The government’s response, however, argued U.S. legal process is all that is required. DOJ’s brief scoffed at Microsoft for raising the real business concerns that such big-footing would have on the U.S. industry. “The fact remains that there exists probable cause to believe that evidence of a violation of U.S. criminal law, affecting U.S. residents and implicating U.S. interests, is present in records under Microsoft’s control,” the government laid out. It then suggested U.S. protection for Microsoft’s intellectual property is the tradeoff Microsoft makes for complying with legal process. “Microsoft is a U.S.-based company, enjoying all the rights and privileges of doing business in this country, including in particular the protection of U.S. intellectual property laws.” It ends with the kind of scolding usually reserved for children. “Microsoft should not be heard to complain that doing so might harm its bottom line. ”
However the legal fight ends up, this is largely legal theater in which a bunch of providers — including some of the ones (like AT&T and Microsoft) that have been most amenable to government intelligence collection requests – make a show of resisting the iron fist of U.S. demands.
Nevertheless, it makes clear that the U.S. feels free to demand data from U.S. companies no matter where that data is stored. So while Microsoft’s challenge largely serves to make its legal obligations visible to the rest of the world, the legal case may have real consequences, both legally and economically.
Meanwhile, on Tuesday the United Kingdom rushed an “emergency” Data Retention and Investigatory Powers bill (DRIP) through Parliament. There was, in fact, no emergency; at least, the British government had made no response to an April European Court of Justice decision that its existing data retention law did not meet EU protections for privacy until British privacy groups moved to challenge their practice. But then on July 10, the British government introduced the bill and started wailing about an emergency posed by organized criminals and terrorists, leading Parliament to approve an accelerated consideration. Parliament had to approve DRIP immediately, the government said, to ensure the government could continue to access all metadata if needed.
The British government claims DRIP only authorizes existing authorities. But opponents argue DRIP includes a broad new definition of Web services that may extend beyond Web-based email services like gmail.

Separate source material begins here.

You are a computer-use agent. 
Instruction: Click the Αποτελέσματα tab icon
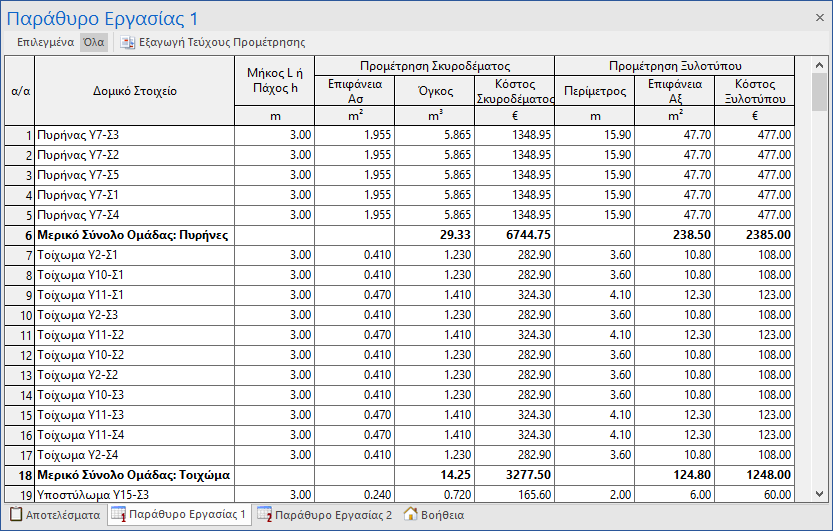click(x=15, y=515)
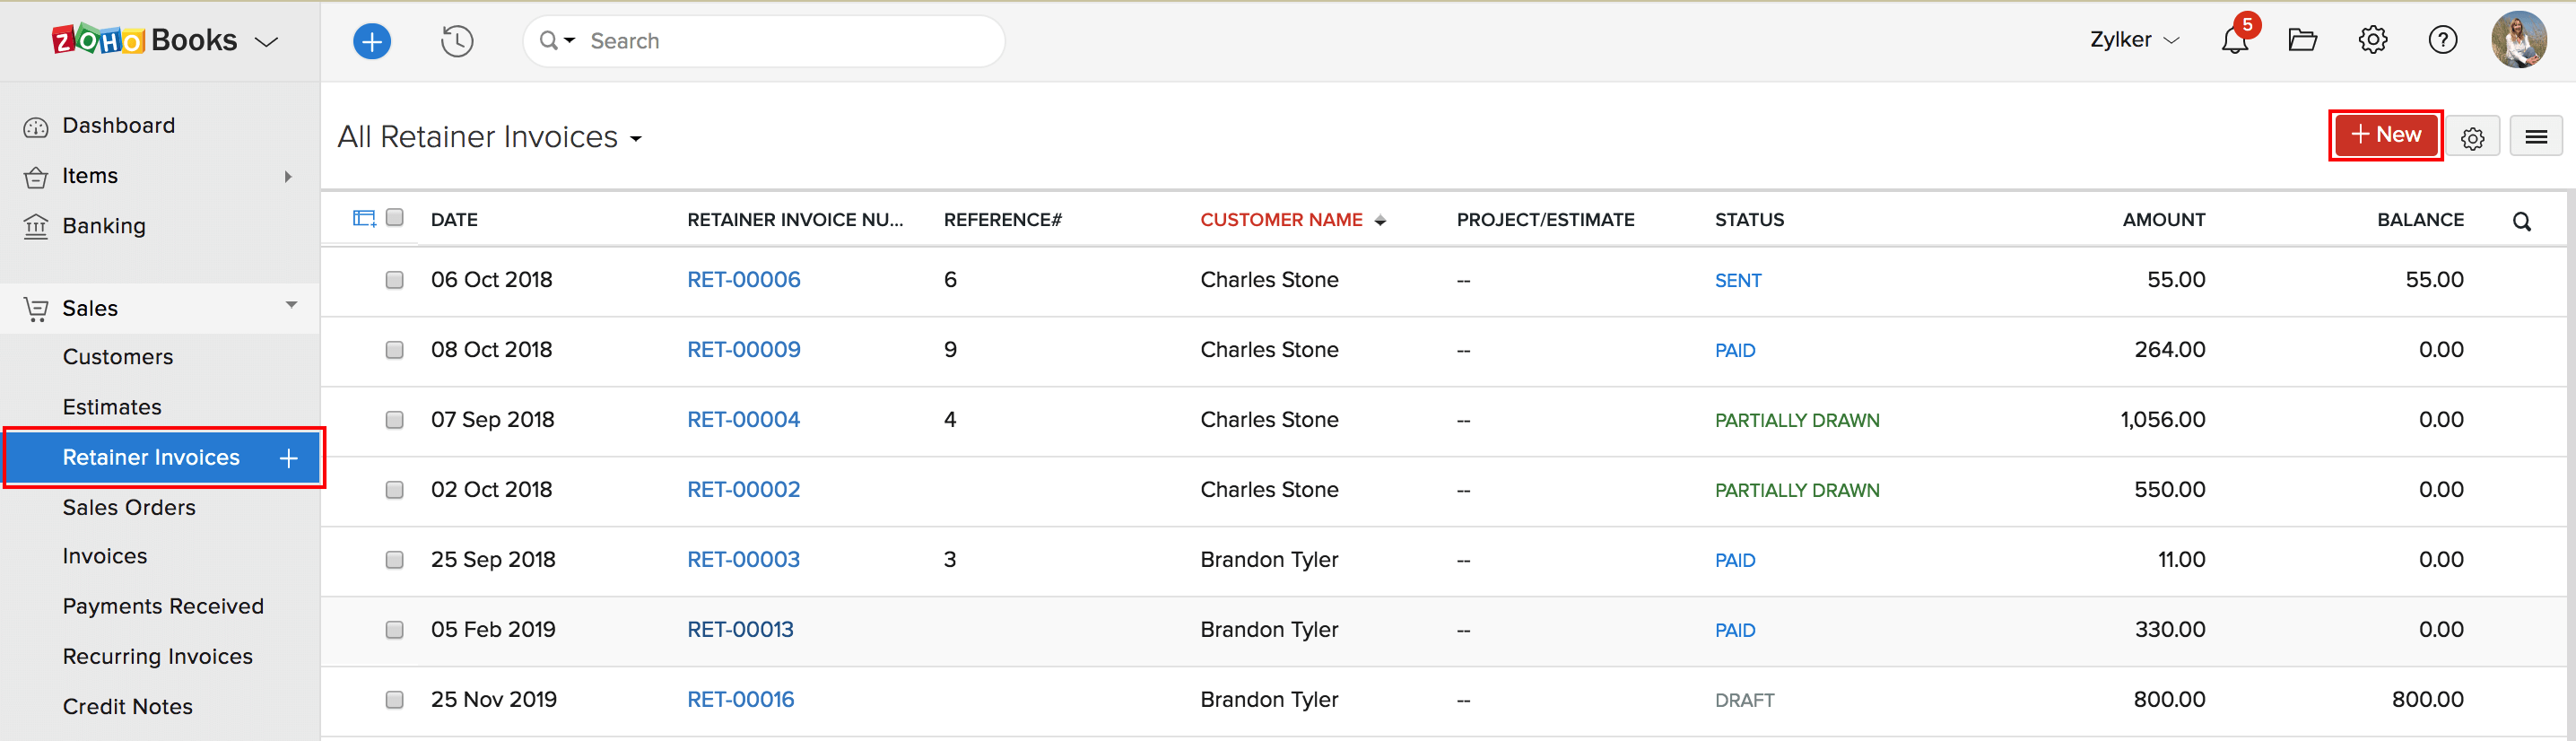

More important, DRIP would extend British authority to include non-British companies. The government can require companies outside of the U.K. to intercept and hand over data. Fifteen Internet law experts argued in a letter that the U.K. power grab could introduce something entirely new. “DRIP attempts to extend the territorial reach of the British interception powers, expanding the U.K.’s ability to mandate the interception of communications content across the globe,” the experts argued. ”It introduces powers that are not only completely novel in the United Kingdom, they are some of the first of their kind globally.”
It’s possible the U.K. is seeking such an expansion in the wake of actions some companies — notably, U.S. telecom Verizon, which split from its British partner Vodaphone earlier this year — have taken that may put them beyond the reach of the U.K.’s intelligence wiretapping agency, GCHQ. It may be that the U.K., like the U.S., just doesn’t feel the need to respect international boundaries anymore.
Though it’s not as if either country was respecting boundaries in their intelligence collection; Snowden’s disclosures reveal the two countries, which partner closely on SIGINT, collect data from intercept points all over the globe.
It’s just now that both countries are publicly claiming they have the legal authority to do so, and do so for criminal purposes, not just intelligence ones.
DRIP will surely become law in the U.K., though it may be challenged at the EU again. It’s uncertain whether Microsoft will win its challenge in New York.
But the real question is how the rest of the world will respond to the claim — from both the United Kingdom and the United States — that they can legally grab content both at home and abroad.